秋山VS柳田のパ首位打者争い白熱…「佑ちゃん世代」勢力図激変

2015年07月20日 10時00分

打ちまくる秋山(左)と柳田

 パ・リーグは前半戦を終了し、打撃部門で西武・秋山翔吾(27)、ソフトバンク・柳田悠岐(26)の両外野手によるリーディングヒッター争いが展開されている。

 歴代3位タイの31試合連続安打をマークした秋山は、打率3割7分9厘。打率3割6分7厘の柳田を1分2厘引き離すハイレベルな争いでトップを快走している。

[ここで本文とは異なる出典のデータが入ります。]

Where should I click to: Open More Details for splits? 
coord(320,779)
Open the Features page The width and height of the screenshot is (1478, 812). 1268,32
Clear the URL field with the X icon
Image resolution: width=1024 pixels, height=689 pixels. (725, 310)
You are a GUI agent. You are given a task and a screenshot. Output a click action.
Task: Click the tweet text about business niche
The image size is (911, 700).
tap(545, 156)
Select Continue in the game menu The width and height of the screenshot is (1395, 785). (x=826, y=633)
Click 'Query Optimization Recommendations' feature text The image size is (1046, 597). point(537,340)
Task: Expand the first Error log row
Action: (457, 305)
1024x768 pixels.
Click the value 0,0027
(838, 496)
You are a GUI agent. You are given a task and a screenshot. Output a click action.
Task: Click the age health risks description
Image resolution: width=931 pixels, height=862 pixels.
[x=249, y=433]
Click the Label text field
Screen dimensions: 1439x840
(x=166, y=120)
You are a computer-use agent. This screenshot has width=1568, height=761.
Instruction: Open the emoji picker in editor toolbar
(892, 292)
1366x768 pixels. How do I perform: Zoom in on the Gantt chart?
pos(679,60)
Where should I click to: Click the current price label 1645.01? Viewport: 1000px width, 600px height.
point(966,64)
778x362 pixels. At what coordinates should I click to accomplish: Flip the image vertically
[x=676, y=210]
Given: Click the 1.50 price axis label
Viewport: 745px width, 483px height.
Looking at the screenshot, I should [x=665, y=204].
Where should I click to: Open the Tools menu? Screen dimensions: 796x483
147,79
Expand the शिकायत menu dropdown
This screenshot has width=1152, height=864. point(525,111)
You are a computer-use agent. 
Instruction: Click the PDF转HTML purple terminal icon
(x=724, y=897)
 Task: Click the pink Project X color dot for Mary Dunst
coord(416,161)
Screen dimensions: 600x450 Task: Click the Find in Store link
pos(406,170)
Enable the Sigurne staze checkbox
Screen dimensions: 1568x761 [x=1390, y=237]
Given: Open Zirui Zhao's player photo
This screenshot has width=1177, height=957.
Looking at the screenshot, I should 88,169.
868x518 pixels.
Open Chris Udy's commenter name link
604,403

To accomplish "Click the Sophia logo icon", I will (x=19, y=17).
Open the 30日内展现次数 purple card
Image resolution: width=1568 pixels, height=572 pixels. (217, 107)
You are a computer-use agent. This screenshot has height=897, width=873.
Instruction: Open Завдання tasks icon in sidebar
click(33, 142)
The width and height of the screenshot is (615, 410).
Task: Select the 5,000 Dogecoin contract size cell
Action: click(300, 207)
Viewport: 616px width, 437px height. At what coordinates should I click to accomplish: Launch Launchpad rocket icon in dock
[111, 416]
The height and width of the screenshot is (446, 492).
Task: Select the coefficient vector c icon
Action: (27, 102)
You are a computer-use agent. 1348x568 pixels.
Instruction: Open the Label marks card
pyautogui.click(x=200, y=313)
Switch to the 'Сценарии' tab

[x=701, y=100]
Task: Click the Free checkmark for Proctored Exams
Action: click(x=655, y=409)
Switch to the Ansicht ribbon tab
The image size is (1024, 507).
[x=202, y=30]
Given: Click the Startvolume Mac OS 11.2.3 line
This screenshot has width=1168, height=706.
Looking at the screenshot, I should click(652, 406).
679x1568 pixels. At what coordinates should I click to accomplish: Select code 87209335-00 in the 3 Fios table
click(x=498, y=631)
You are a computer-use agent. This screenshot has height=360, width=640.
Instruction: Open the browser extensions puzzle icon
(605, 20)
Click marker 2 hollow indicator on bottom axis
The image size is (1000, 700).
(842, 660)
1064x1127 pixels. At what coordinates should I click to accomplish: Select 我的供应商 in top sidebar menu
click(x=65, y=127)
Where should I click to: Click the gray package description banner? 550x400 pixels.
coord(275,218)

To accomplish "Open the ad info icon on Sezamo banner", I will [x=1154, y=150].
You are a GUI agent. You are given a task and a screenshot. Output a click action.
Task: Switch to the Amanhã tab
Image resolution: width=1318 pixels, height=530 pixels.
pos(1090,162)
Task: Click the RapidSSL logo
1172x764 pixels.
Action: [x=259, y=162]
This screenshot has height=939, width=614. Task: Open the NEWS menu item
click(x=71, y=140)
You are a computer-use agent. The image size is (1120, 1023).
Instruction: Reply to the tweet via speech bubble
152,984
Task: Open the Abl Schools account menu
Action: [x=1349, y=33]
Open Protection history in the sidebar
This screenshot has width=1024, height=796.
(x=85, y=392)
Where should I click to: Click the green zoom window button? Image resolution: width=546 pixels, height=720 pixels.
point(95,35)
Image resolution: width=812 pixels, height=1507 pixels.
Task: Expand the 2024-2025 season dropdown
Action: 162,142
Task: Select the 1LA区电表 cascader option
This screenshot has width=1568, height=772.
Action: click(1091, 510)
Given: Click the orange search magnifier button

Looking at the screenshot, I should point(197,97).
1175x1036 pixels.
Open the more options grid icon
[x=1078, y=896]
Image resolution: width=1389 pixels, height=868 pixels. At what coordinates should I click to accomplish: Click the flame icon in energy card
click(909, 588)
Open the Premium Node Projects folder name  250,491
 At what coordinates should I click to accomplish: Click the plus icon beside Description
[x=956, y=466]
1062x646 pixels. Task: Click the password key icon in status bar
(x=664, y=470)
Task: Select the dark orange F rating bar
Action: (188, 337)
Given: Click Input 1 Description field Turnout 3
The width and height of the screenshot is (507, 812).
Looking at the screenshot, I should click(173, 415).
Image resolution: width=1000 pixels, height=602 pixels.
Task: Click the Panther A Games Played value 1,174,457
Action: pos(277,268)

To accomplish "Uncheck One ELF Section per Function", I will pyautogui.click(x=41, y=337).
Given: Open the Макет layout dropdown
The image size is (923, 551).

 この2人の共通項はともに1988年生まれの“マー君世代”であること。ドラフトでは斎藤佑樹(日本ハム)、大石達也(西武)、福井優也(広島)の早大3投手が史上初めて同一チームからドラフト1位指名を受けた2010年「佑ちゃんドラフト」の3位(西武)と2位(ソフトバンク)指名の選手だった。西武関係者が「柳田の名前はウチの指名候補リストにあったし、ホークスも最後まで秋山の調査をしていた。状況によっては2人が入れ替わっていた可能性もあった」と言うほど、2人は他球団も含め評価の高い即戦力大学生外野手だった。

 当時のドラフトでは大石に6球団、斎藤に4球団が重複し、巨人・澤村、中日・大野を含めた全12球団が1回目指名で大学生投手を指名。即戦力投手の獲得に重きが置かれた“投高打低ドラフト”だったが…。

 あれから5年の月日が経過し「即戦力投手の当たり年」と言われた佑ちゃんドラフト世代は、昨年のヤクルト・山田のブレークに続き、秋山、柳田の急成長により球界での序列が“打高投低”の構図に変化しているようだ。